"""

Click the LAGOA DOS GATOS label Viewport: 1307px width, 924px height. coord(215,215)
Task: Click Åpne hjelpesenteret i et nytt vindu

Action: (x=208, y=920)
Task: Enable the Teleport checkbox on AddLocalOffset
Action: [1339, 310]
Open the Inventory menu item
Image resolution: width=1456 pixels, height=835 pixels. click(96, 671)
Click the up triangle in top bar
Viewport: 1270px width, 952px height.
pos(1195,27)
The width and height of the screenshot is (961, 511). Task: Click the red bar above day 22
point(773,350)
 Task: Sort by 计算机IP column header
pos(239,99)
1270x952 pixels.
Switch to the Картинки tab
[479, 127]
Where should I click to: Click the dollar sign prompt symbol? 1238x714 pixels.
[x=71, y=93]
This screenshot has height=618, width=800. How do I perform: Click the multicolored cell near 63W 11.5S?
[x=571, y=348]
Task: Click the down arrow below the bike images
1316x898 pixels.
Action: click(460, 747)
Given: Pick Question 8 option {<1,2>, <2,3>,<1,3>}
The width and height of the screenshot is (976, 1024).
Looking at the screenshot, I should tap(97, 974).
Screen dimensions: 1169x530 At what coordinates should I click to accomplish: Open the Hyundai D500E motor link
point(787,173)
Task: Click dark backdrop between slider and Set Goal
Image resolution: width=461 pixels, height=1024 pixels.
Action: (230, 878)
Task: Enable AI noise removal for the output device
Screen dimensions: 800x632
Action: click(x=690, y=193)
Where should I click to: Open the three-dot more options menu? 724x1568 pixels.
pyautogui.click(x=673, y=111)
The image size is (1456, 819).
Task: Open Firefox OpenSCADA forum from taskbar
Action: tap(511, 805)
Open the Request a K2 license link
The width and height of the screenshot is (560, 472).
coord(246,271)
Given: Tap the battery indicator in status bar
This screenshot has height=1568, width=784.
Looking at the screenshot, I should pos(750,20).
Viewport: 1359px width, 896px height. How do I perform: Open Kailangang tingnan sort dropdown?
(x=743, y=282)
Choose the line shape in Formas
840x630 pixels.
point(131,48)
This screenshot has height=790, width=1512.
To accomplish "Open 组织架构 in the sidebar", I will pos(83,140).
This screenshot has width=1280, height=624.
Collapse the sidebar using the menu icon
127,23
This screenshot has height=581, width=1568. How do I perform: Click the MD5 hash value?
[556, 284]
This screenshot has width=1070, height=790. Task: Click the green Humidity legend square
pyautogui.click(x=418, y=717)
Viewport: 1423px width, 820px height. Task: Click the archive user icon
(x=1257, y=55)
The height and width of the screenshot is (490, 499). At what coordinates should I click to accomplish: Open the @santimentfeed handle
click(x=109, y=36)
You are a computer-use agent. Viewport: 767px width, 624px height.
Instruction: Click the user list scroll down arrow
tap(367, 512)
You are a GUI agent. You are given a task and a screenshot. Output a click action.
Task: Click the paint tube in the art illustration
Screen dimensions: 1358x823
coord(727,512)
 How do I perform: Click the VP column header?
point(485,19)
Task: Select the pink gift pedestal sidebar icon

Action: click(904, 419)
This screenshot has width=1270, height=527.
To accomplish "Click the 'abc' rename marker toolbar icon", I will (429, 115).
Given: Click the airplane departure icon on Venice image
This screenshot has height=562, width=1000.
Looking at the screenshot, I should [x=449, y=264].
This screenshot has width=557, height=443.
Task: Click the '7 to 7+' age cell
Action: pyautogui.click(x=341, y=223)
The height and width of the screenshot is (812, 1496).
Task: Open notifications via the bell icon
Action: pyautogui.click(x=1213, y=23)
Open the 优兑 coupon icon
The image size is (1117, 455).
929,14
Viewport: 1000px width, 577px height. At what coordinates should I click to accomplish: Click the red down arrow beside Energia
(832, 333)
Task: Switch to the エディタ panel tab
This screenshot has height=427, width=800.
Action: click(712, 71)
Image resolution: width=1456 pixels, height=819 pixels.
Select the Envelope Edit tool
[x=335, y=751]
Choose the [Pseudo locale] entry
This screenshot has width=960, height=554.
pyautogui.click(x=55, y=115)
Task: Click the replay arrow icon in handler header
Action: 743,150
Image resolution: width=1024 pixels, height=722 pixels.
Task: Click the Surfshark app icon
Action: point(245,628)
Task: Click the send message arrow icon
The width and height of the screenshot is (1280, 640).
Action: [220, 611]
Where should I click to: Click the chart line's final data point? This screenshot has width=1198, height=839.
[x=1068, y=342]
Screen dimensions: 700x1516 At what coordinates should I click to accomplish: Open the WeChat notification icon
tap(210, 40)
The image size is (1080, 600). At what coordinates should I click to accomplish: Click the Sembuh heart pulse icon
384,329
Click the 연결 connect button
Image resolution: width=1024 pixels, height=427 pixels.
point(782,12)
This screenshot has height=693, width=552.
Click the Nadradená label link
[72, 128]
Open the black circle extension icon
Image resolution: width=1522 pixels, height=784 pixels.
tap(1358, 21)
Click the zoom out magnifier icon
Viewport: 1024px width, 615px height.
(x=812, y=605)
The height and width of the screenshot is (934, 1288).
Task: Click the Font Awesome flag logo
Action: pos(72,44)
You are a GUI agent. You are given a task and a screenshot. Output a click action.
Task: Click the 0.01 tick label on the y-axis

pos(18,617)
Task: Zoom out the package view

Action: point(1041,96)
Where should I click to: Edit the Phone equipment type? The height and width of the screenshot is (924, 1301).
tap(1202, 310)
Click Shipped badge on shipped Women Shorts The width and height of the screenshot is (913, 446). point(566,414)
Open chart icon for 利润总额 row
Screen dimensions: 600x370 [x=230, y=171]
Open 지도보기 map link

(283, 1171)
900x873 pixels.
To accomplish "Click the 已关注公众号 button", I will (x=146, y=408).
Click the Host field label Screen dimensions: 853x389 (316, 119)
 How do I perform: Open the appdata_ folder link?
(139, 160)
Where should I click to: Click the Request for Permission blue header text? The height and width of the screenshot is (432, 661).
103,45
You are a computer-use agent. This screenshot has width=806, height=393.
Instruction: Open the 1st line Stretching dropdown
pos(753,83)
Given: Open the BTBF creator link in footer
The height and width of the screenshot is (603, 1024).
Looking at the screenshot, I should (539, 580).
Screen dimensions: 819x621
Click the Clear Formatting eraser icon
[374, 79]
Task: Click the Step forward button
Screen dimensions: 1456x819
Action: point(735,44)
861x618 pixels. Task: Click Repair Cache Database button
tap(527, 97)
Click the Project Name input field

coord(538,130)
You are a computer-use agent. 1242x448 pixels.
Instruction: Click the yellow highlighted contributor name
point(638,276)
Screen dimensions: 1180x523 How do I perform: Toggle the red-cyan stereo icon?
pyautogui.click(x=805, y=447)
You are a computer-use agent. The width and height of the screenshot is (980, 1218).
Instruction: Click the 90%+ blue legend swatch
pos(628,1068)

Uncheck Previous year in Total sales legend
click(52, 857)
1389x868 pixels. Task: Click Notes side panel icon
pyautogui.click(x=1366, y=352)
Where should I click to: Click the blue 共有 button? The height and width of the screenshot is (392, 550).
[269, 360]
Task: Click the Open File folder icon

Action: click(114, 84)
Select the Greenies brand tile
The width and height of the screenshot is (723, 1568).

"""

Given request.
Convert the entries above into a JSON list of strings, one string per line, leaving out blank lines.

Exercise answer.
[
  "Click the LAGOA DOS GATOS label Viewport: 1307px width, 924px height. coord(215,215)",
  "Task: Click Åpne hjelpesenteret i et nytt vindu",
  "Action: (x=208, y=920)",
  "Task: Enable the Teleport checkbox on AddLocalOffset",
  "Action: [1339, 310]",
  "Open the Inventory menu item",
  "Image resolution: width=1456 pixels, height=835 pixels. click(96, 671)",
  "Click the up triangle in top bar",
  "Viewport: 1270px width, 952px height.",
  "pos(1195,27)",
  "The width and height of the screenshot is (961, 511). Task: Click the red bar above day 22",
  "point(773,350)",
  " Task: Sort by 计算机IP column header",
  "pos(239,99)",
  "1270x952 pixels.",
  "Switch to the Картинки tab",
  "[479, 127]",
  "Where should I click to: Click the dollar sign prompt symbol? 1238x714 pixels.",
  "[x=71, y=93]",
  "This screenshot has height=618, width=800. How do I perform: Click the multicolored cell near 63W 11.5S?",
  "[x=571, y=348]",
  "Task: Click the down arrow below the bike images",
  "1316x898 pixels.",
  "Action: click(460, 747)",
  "Given: Pick Question 8 option {<1,2>, <2,3>,<1,3>}",
  "The width and height of the screenshot is (976, 1024).",
  "Looking at the screenshot, I should tap(97, 974).",
  "Screen dimensions: 1169x530 At what coordinates should I click to accomplish: Open the Hyundai D500E motor link",
  "point(787,173)",
  "Task: Click dark backdrop between slider and Set Goal",
  "Image resolution: width=461 pixels, height=1024 pixels.",
  "Action: (230, 878)",
  "Task: Enable AI noise removal for the output device",
  "Screen dimensions: 800x632",
  "Action: click(x=690, y=193)",
  "Where should I click to: Open the three-dot more options menu? 724x1568 pixels.",
  "pyautogui.click(x=673, y=111)",
  "The image size is (1456, 819).",
  "Task: Open Firefox OpenSCADA forum from taskbar",
  "Action: tap(511, 805)",
  "Open the Request a K2 license link",
  "The width and height of the screenshot is (560, 472).",
  "coord(246,271)",
  "Given: Tap the battery indicator in status bar",
  "This screenshot has height=1568, width=784.",
  "Looking at the screenshot, I should pos(750,20).",
  "Viewport: 1359px width, 896px height. How do I perform: Open Kailangang tingnan sort dropdown?",
  "(x=743, y=282)",
  "Choose the line shape in Formas",
  "840x630 pixels.",
  "point(131,48)",
  "This screenshot has height=790, width=1512.",
  "To accomplish \"Open 组织架构 in the sidebar\", I will pos(83,140).",
  "This screenshot has width=1280, height=624.",
  "Collapse the sidebar using the menu icon",
  "127,23",
  "This screenshot has height=581, width=1568. How do I perform: Click the MD5 hash value?",
  "[556, 284]",
  "This screenshot has width=1070, height=790. Task: Click the green Humidity legend square",
  "pyautogui.click(x=418, y=717)",
  "Viewport: 1423px width, 820px height. Task: Click the archive user icon",
  "(x=1257, y=55)",
  "The height and width of the screenshot is (490, 499). At what coordinates should I click to accomplish: Open the @santimentfeed handle",
  "click(x=109, y=36)",
  "You are a computer-use agent. Viewport: 767px width, 624px height.",
  "Instruction: Click the user list scroll down arrow",
  "tap(367, 512)",
  "You are a GUI agent. You are given a task and a screenshot. Output a click action.",
  "Task: Click the paint tube in the art illustration",
  "Screen dimensions: 1358x823",
  "coord(727,512)",
  " How do I perform: Click the VP column header?",
  "point(485,19)",
  "Task: Select the pink gift pedestal sidebar icon",
  "Action: click(904, 419)",
  "This screenshot has width=1270, height=527.",
  "To accomplish \"Click the 'abc' rename marker toolbar icon\", I will (429, 115).",
  "Given: Click the airplane departure icon on Venice image",
  "This screenshot has height=562, width=1000.",
  "Looking at the screenshot, I should [x=449, y=264].",
  "This screenshot has width=557, height=443.",
  "Task: Click the '7 to 7+' age cell",
  "Action: pyautogui.click(x=341, y=223)",
  "The height and width of the screenshot is (812, 1496).",
  "Task: Open notifications via the bell icon",
  "Action: pyautogui.click(x=1213, y=23)",
  "Open the 优兑 coupon icon",
  "The image size is (1117, 455).",
  "929,14",
  "Viewport: 1000px width, 577px height. At what coordinates should I click to accomplish: Click the red down arrow beside Energia",
  "(832, 333)",
  "Task: Switch to the エディタ panel tab",
  "This screenshot has height=427, width=800.",
  "Action: click(712, 71)",
  "Image resolution: width=1456 pixels, height=819 pixels.",
  "Select the Envelope Edit tool",
  "[x=335, y=751]",
  "Choose the [Pseudo locale] entry",
  "This screenshot has width=960, height=554.",
  "pyautogui.click(x=55, y=115)",
  "Task: Click the replay arrow icon in handler header",
  "Action: 743,150",
  "Image resolution: width=1024 pixels, height=722 pixels.",
  "Task: Click the Surfshark app icon",
  "Action: point(245,628)",
  "Task: Click the send message arrow icon",
  "The width and height of the screenshot is (1280, 640).",
  "Action: [220, 611]",
  "Where should I click to: Click the chart line's final data point? This screenshot has width=1198, height=839.",
  "[x=1068, y=342]",
  "Screen dimensions: 700x1516 At what coordinates should I click to accomplish: Open the WeChat notification icon",
  "tap(210, 40)",
  "The image size is (1080, 600). At what coordinates should I click to accomplish: Click the Sembuh heart pulse icon",
  "384,329",
  "Click the 연결 connect button",
  "Image resolution: width=1024 pixels, height=427 pixels.",
  "point(782,12)",
  "This screenshot has height=693, width=552.",
  "Click the Nadradená label link",
  "[72, 128]",
  "Open the black circle extension icon",
  "Image resolution: width=1522 pixels, height=784 pixels.",
  "tap(1358, 21)",
  "Click the zoom out magnifier icon",
  "Viewport: 1024px width, 615px height.",
  "(x=812, y=605)",
  "The height and width of the screenshot is (934, 1288).",
  "Task: Click the Font Awesome flag logo",
  "Action: pos(72,44)",
  "You are a GUI agent. You are given a task and a screenshot. Output a click action.",
  "Task: Click the 0.01 tick label on the y-axis",
  "pos(18,617)",
  "Task: Zoom out the package view",
  "Action: point(1041,96)",
  "Where should I click to: Edit the Phone equipment type? The height and width of the screenshot is (924, 1301).",
  "tap(1202, 310)",
  "Click Shipped badge on shipped Women Shorts The width and height of the screenshot is (913, 446). point(566,414)",
  "Open chart icon for 利润总额 row",
  "Screen dimensions: 600x370 [x=230, y=171]",
  "Open 지도보기 map link",
  "(283, 1171)",
  "900x873 pixels.",
  "To accomplish \"Click the 已关注公众号 button\", I will (x=146, y=408).",
  "Click the Host field label Screen dimensions: 853x389 (316, 119)",
  " How do I perform: Open the appdata_ folder link?",
  "(139, 160)",
  "Where should I click to: Click the Request for Permission blue header text? The height and width of the screenshot is (432, 661).",
  "103,45",
  "You are a computer-use agent. This screenshot has width=806, height=393.",
  "Instruction: Open the 1st line Stretching dropdown",
  "pos(753,83)",
  "Given: Open the BTBF creator link in footer",
  "The height and width of the screenshot is (603, 1024).",
  "Looking at the screenshot, I should (539, 580).",
  "Screen dimensions: 819x621",
  "Click the Clear Formatting eraser icon",
  "[374, 79]",
  "Task: Click the Step forward button",
  "Screen dimensions: 1456x819",
  "Action: point(735,44)",
  "861x618 pixels. Task: Click Repair Cache Database button",
  "tap(527, 97)",
  "Click the Project Name input field",
  "coord(538,130)",
  "You are a computer-use agent. 1242x448 pixels.",
  "Instruction: Click the yellow highlighted contributor name",
  "point(638,276)",
  "Screen dimensions: 1180x523 How do I perform: Toggle the red-cyan stereo icon?",
  "pyautogui.click(x=805, y=447)",
  "You are a computer-use agent. The width and height of the screenshot is (980, 1218).",
  "Instruction: Click the 90%+ blue legend swatch",
  "pos(628,1068)",
  "Uncheck Previous year in Total sales legend",
  "click(52, 857)",
  "1389x868 pixels. Task: Click Notes side panel icon",
  "pyautogui.click(x=1366, y=352)",
  "Where should I click to: Click the blue 共有 button? The height and width of the screenshot is (392, 550).",
  "[269, 360]",
  "Task: Click the Open File folder icon",
  "Action: click(114, 84)",
  "Select the Greenies brand tile",
  "The width and height of the screenshot is (723, 1568)."
]